## Model Evaluation

### 1. BERTScore
- compares semantic similarity instead of raw words
- great for capturing meaning, not just word
- *how similar in meaning is our model's output to the actual output (reference), even if words differ*

**Metrices**
  - Precision(P)
  - Recall(R)
  - F1 score(F1): harmonic mean of P and R

In [3]:
import json
import urllib.request
from bert_score import score

def load_data(url, file_name):
    urllib.request.urlretrieve(url, file_name)
    # load the JSON
    with open(file_name, 'r', encoding='utf-8') as f:
        data = json.load(f)
        print('Data Loaded Successfully')
        print(f'Number of entries: {len(data)}')
    return data

file_id = "1s3hQ4d2soSFyVerNrJK9ihnGxmSga_96"
url = f"https://drive.google.com/uc?export=download&id={file_id}"
file_name = "eval.json"
data = load_data(url, file_name)

Data Loaded Successfully
Number of entries: 2588


In [4]:
# eval function
def evaluate_bertscore(data, threshold=0.7, show_bad=False):
    references = [ex["output"] for ex in data if ex.get("model_response", "").strip()]
                                #only keep this example if the model_response exists and is not blank/just whitespace.
    predictions = [ex["model_response"] for ex in data if ex.get("model_response", "").strip()]
    inputs = [ex for ex in data if ex.get("model_response", "").strip()]

    print(f"Evaluatinng {len(predictions)} examples with BERTScore....\n")

   # precision, recall, f1 
    P, R, F1 = score(predictions, references, lang='en',model_type ="bert-base-uncased")
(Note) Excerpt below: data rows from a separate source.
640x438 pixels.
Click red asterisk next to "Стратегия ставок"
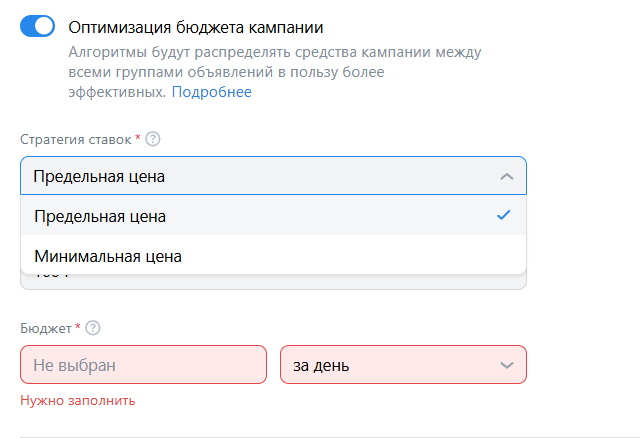pos(138,138)
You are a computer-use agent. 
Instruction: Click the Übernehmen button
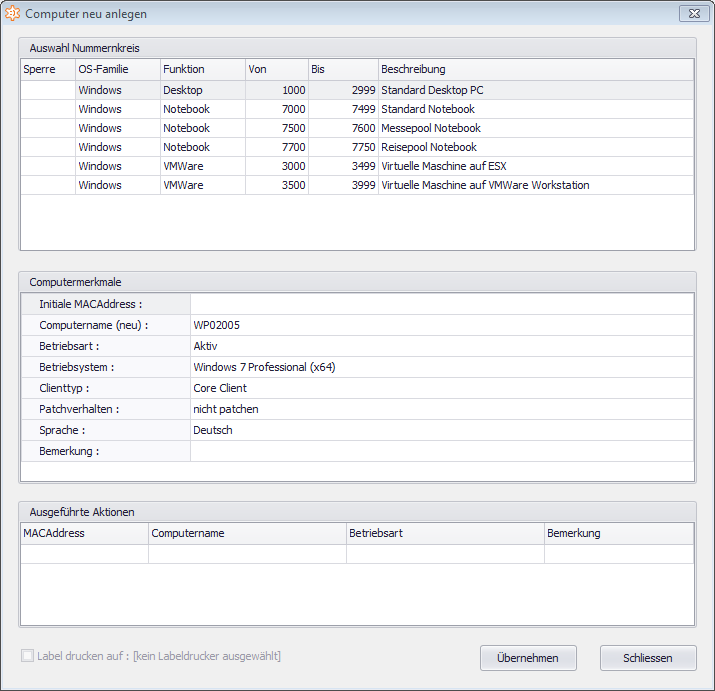[x=528, y=658]
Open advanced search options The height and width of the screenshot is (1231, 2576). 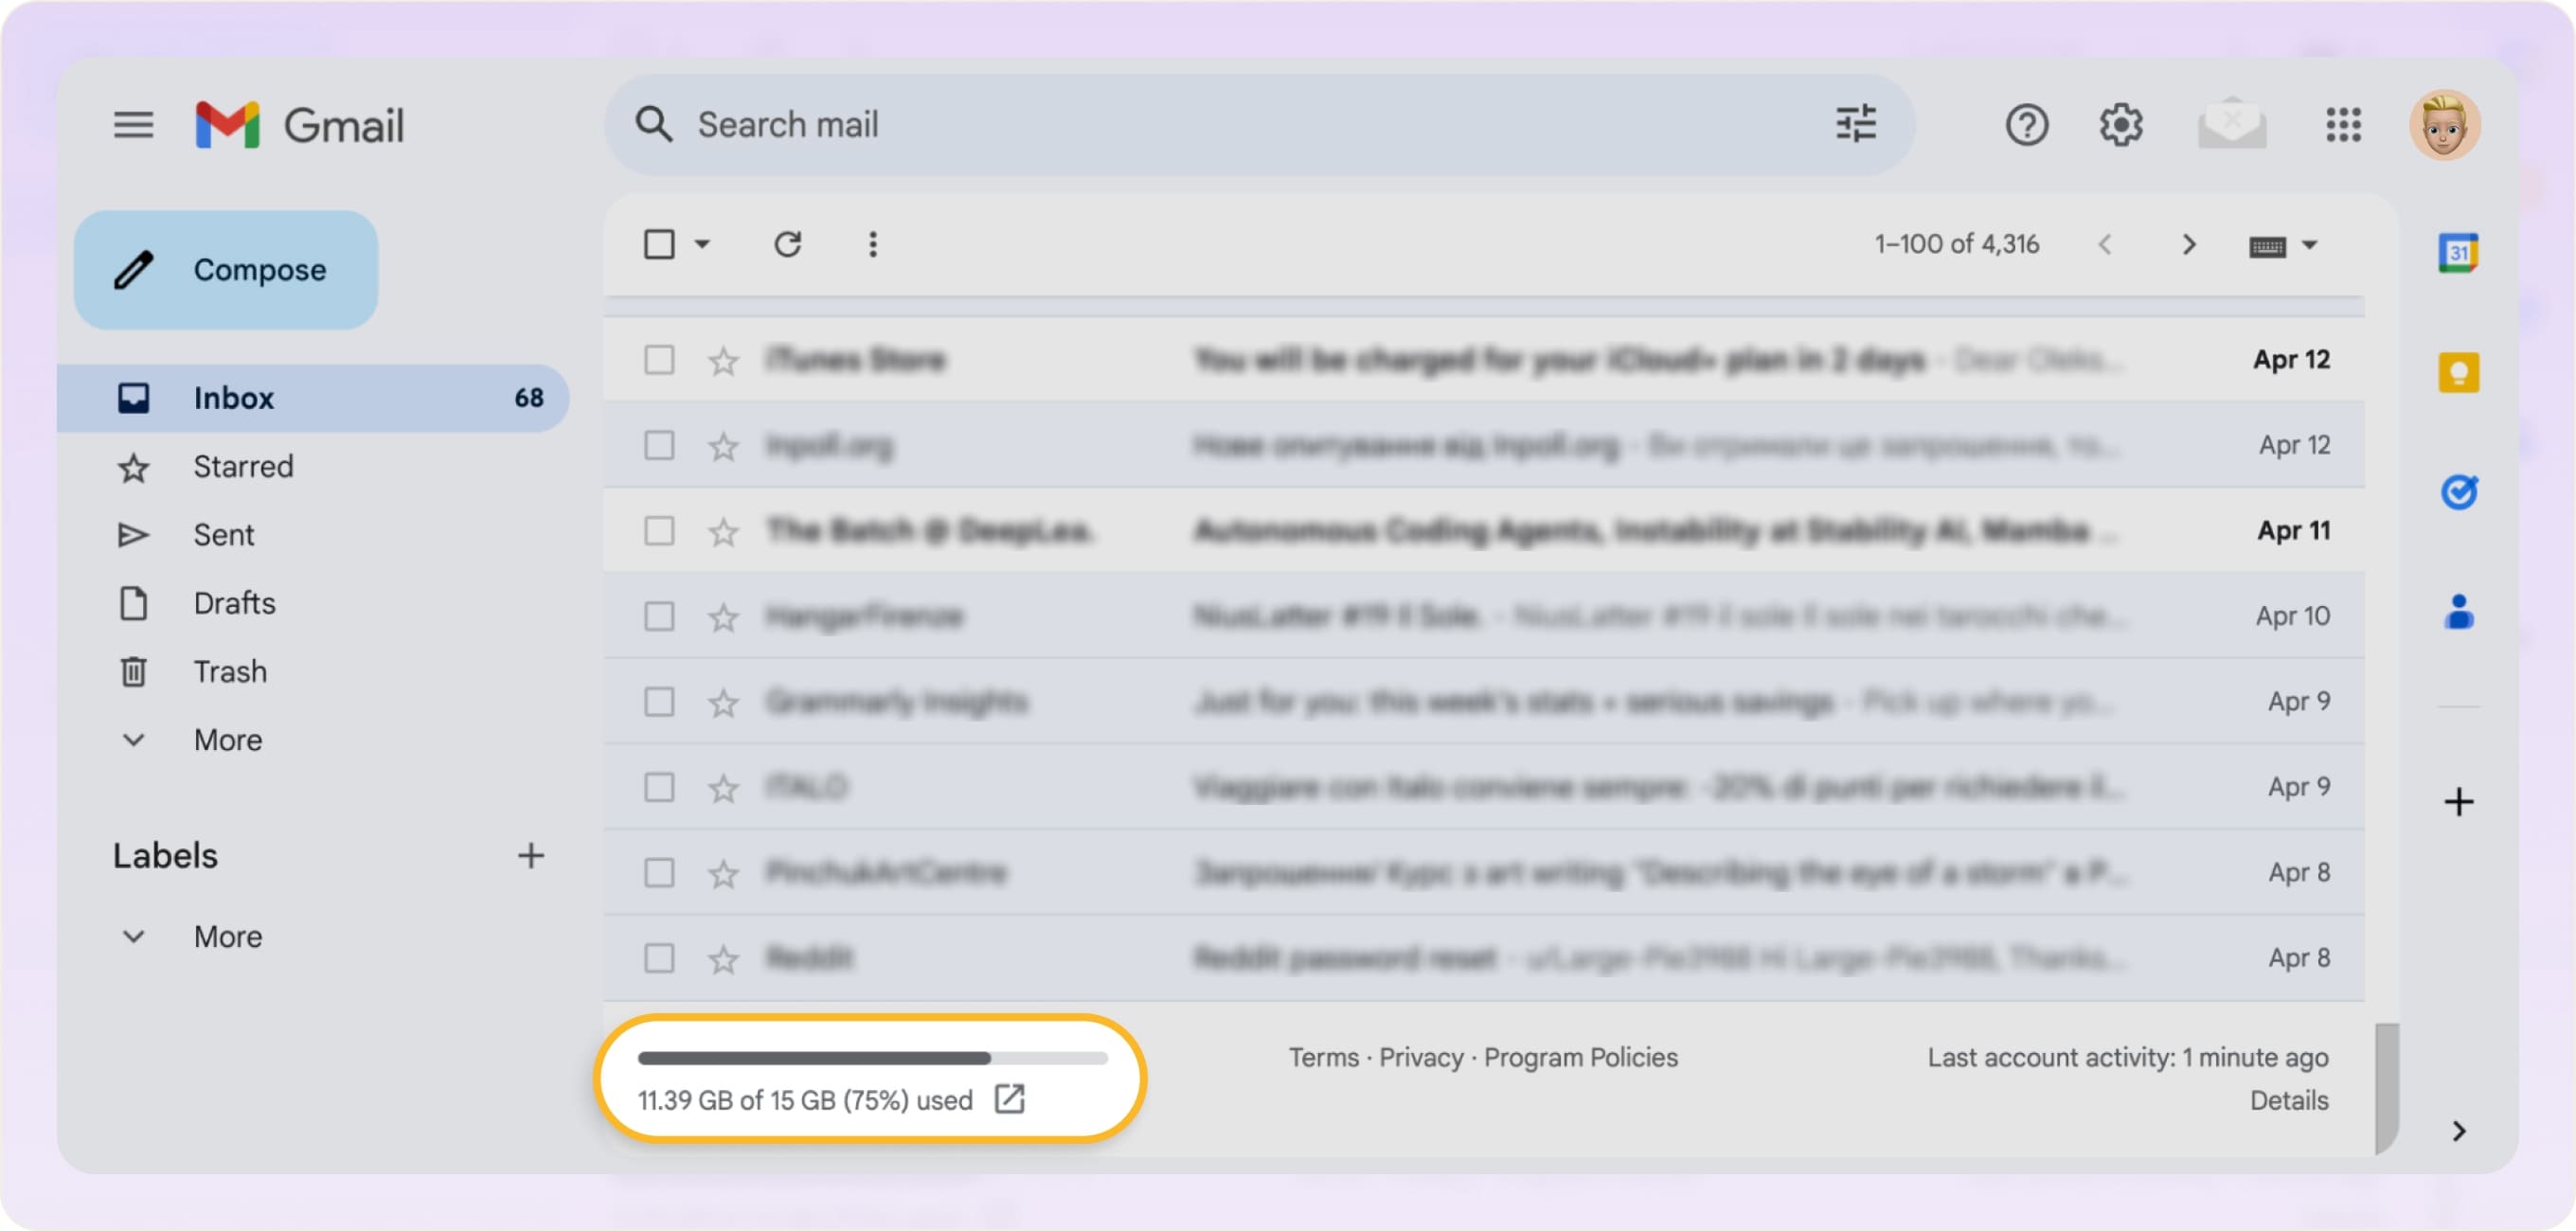1855,124
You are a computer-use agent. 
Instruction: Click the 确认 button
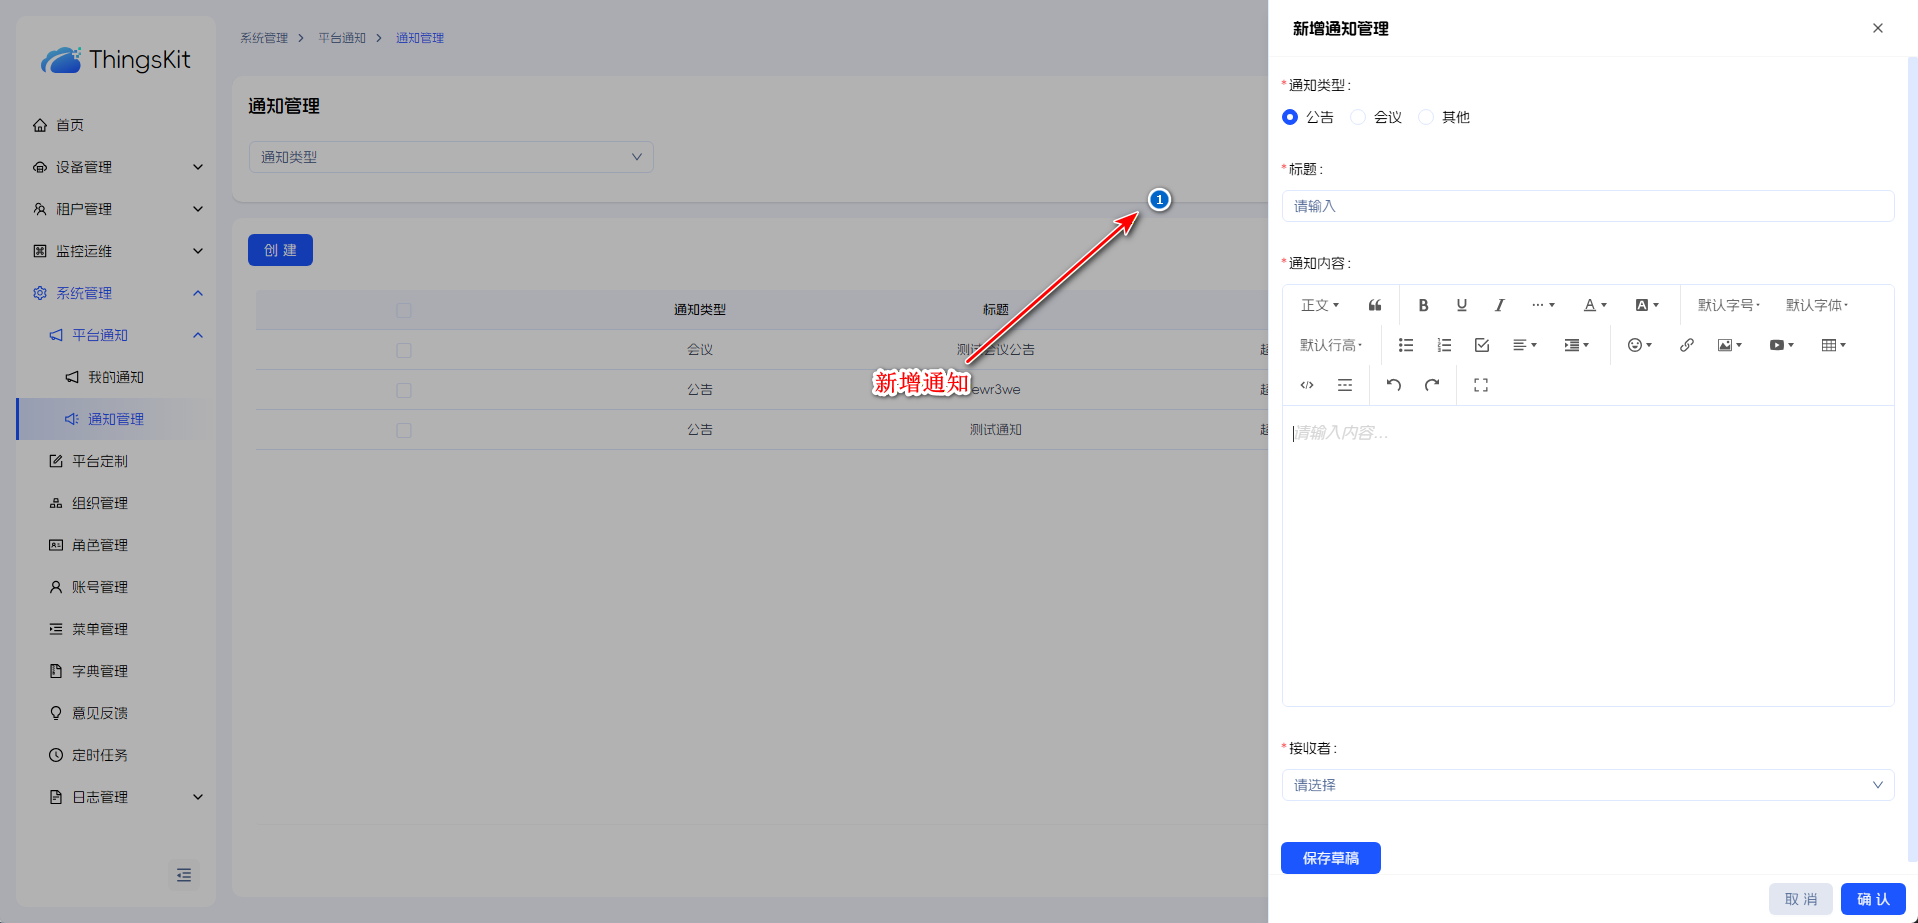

    print(f"Average BERTScore Precision: {P.mean().item():.4f}")
    print(f"Average BERTScore Recall: {R.mean().item():.4f}")
    print(f"Average BERTScore F1: {F1.mean().item():.4f}")

    # to print low-scoring examples.
    if show_bad:
        print(f'Evaluating examples with low f1 score(below the {threshold})...')
        for i, (ex, ref, pred, f1_score) in enumerate(zip(inputs, references, predictions, F1)):
            if f1_score< threshold:
                print(f"\nExample {i+1}")
                print(f"Instruction: {ex['instruction']}")
                print(f"Input: {ex['input']}")
                print(f"Expected: {ref}")
                print(f"Model: {pred}")
                print(f"F1 Score: {f1_score:.4f}")
                print("-" * 50)

In [6]:
evaluate_bertscore(data)

Evaluatinng 2588 examples with BERTScore....

Average BERTScore Precision: 0.5568
Average BERTScore Recall: 0.5571
Average BERTScore F1: 0.5512


metrices are not quite good...can be improved further

## 2. BELU( Bilingual Evaluation Understudy)
- precision based metric
- checks how many n-grams in our model's response match the reference(actual Output)
- doesb't care whether the model is adding any extra thing

In [8]:
#BELU-4
from nltk.translate.bleu_score import sentence_bleu, SmoothingFunction
import numpy as np

def compute_bleu(data, weights=(0.25, 0.25, 0.25, 0.25)):
    smoothie = SmoothingFunction().method4
    bleu_scores = []

    for ex in data:
        reference = ex['output'].strip().split()
        hypothesis = ex['model_response'].strip().split()

        score = sentence_bleu([reference], hypothesis, weights=weights, smoothing_function=smoothie)
        bleu_scores.append(score)

    return np.mean(bleu_scores)

In [9]:
compute_bleu(data)

0.09139332085559292

not good as expected!